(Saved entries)
= Beginning of Section =

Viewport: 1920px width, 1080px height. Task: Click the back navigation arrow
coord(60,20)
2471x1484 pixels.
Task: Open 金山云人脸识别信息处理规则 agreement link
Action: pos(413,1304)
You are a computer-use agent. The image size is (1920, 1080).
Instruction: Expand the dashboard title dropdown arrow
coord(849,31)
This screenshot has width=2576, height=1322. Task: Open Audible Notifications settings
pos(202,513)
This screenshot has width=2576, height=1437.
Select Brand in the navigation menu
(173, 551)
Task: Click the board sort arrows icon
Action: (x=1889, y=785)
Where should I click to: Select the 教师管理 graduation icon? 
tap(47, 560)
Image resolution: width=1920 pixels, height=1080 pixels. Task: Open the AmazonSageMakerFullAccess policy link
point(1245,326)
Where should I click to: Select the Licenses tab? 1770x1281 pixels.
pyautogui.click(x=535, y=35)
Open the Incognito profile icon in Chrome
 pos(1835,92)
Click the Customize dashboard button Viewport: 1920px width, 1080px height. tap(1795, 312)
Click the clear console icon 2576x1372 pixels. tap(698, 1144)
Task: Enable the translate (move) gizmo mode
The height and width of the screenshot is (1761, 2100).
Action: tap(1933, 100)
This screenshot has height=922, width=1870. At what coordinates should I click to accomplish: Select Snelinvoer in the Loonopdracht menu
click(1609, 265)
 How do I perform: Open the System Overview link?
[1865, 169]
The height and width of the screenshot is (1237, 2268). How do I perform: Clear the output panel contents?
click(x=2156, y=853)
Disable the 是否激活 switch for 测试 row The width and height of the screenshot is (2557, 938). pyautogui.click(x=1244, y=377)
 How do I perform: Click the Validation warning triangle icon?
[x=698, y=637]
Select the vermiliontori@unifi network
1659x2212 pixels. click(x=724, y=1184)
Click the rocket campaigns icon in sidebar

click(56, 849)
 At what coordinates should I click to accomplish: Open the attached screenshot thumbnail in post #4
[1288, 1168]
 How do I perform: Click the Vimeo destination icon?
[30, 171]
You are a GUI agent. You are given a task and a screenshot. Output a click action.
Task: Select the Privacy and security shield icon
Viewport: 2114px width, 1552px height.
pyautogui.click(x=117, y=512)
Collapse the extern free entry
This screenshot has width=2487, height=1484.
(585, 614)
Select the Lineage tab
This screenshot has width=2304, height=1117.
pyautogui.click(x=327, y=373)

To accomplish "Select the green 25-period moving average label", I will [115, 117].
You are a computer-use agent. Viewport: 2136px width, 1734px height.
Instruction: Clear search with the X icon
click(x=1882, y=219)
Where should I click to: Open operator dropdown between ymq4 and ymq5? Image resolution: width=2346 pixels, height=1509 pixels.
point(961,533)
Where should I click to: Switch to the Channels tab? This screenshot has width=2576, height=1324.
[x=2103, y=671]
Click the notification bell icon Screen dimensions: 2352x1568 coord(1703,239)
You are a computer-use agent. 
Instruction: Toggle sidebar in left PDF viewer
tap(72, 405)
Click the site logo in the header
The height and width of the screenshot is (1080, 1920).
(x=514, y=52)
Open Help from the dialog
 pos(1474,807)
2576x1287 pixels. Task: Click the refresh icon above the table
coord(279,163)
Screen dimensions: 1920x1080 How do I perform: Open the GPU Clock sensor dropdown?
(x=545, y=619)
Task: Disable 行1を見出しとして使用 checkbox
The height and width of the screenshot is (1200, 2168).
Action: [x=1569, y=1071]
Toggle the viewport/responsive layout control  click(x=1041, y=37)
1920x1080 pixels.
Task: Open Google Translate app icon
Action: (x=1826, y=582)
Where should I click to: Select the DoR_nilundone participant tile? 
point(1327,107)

= End of Section =

Problem description »
Give the data back in full, exactly as written.

Output below »
Viewport: 1920px width, 1080px height. Task: Click the back navigation arrow
coord(60,20)
2471x1484 pixels.
Task: Open 金山云人脸识别信息处理规则 agreement link
Action: pos(413,1304)
You are a computer-use agent. The image size is (1920, 1080).
Instruction: Expand the dashboard title dropdown arrow
coord(849,31)
This screenshot has width=2576, height=1322. Task: Open Audible Notifications settings
pos(202,513)
This screenshot has width=2576, height=1437.
Select Brand in the navigation menu
(173, 551)
Task: Click the board sort arrows icon
Action: (x=1889, y=785)
Where should I click to: Select the 教师管理 graduation icon? 
tap(47, 560)
Image resolution: width=1920 pixels, height=1080 pixels. Task: Open the AmazonSageMakerFullAccess policy link
point(1245,326)
Where should I click to: Select the Licenses tab? 1770x1281 pixels.
pyautogui.click(x=535, y=35)
Open the Incognito profile icon in Chrome
 pos(1835,92)
Click the Customize dashboard button Viewport: 1920px width, 1080px height. tap(1795, 312)
Click the clear console icon 2576x1372 pixels. tap(698, 1144)
Task: Enable the translate (move) gizmo mode
The height and width of the screenshot is (1761, 2100).
Action: tap(1933, 100)
This screenshot has height=922, width=1870. At what coordinates should I click to accomplish: Select Snelinvoer in the Loonopdracht menu
click(1609, 265)
 How do I perform: Open the System Overview link?
[1865, 169]
The height and width of the screenshot is (1237, 2268). How do I perform: Clear the output panel contents?
click(x=2156, y=853)
Disable the 是否激活 switch for 测试 row The width and height of the screenshot is (2557, 938). pyautogui.click(x=1244, y=377)
 How do I perform: Click the Validation warning triangle icon?
[x=698, y=637]
Select the vermiliontori@unifi network
1659x2212 pixels. click(x=724, y=1184)
Click the rocket campaigns icon in sidebar

click(56, 849)
 At what coordinates should I click to accomplish: Open the attached screenshot thumbnail in post #4
[1288, 1168]
 How do I perform: Click the Vimeo destination icon?
[30, 171]
You are a GUI agent. You are given a task and a screenshot. Output a click action.
Task: Select the Privacy and security shield icon
Viewport: 2114px width, 1552px height.
pyautogui.click(x=117, y=512)
Collapse the extern free entry
This screenshot has width=2487, height=1484.
(585, 614)
Select the Lineage tab
This screenshot has width=2304, height=1117.
pyautogui.click(x=327, y=373)

To accomplish "Select the green 25-period moving average label", I will [115, 117].
You are a computer-use agent. Viewport: 2136px width, 1734px height.
Instruction: Clear search with the X icon
click(x=1882, y=219)
Where should I click to: Open operator dropdown between ymq4 and ymq5? Image resolution: width=2346 pixels, height=1509 pixels.
point(961,533)
Where should I click to: Switch to the Channels tab? This screenshot has width=2576, height=1324.
[x=2103, y=671]
Click the notification bell icon Screen dimensions: 2352x1568 coord(1703,239)
You are a computer-use agent. 
Instruction: Toggle sidebar in left PDF viewer
tap(72, 405)
Click the site logo in the header
The height and width of the screenshot is (1080, 1920).
(x=514, y=52)
Open Help from the dialog
 pos(1474,807)
2576x1287 pixels. Task: Click the refresh icon above the table
coord(279,163)
Screen dimensions: 1920x1080 How do I perform: Open the GPU Clock sensor dropdown?
(x=545, y=619)
Task: Disable 行1を見出しとして使用 checkbox
The height and width of the screenshot is (1200, 2168).
Action: [x=1569, y=1071]
Toggle the viewport/responsive layout control  click(x=1041, y=37)
1920x1080 pixels.
Task: Open Google Translate app icon
Action: (x=1826, y=582)
Where should I click to: Select the DoR_nilundone participant tile? 
point(1327,107)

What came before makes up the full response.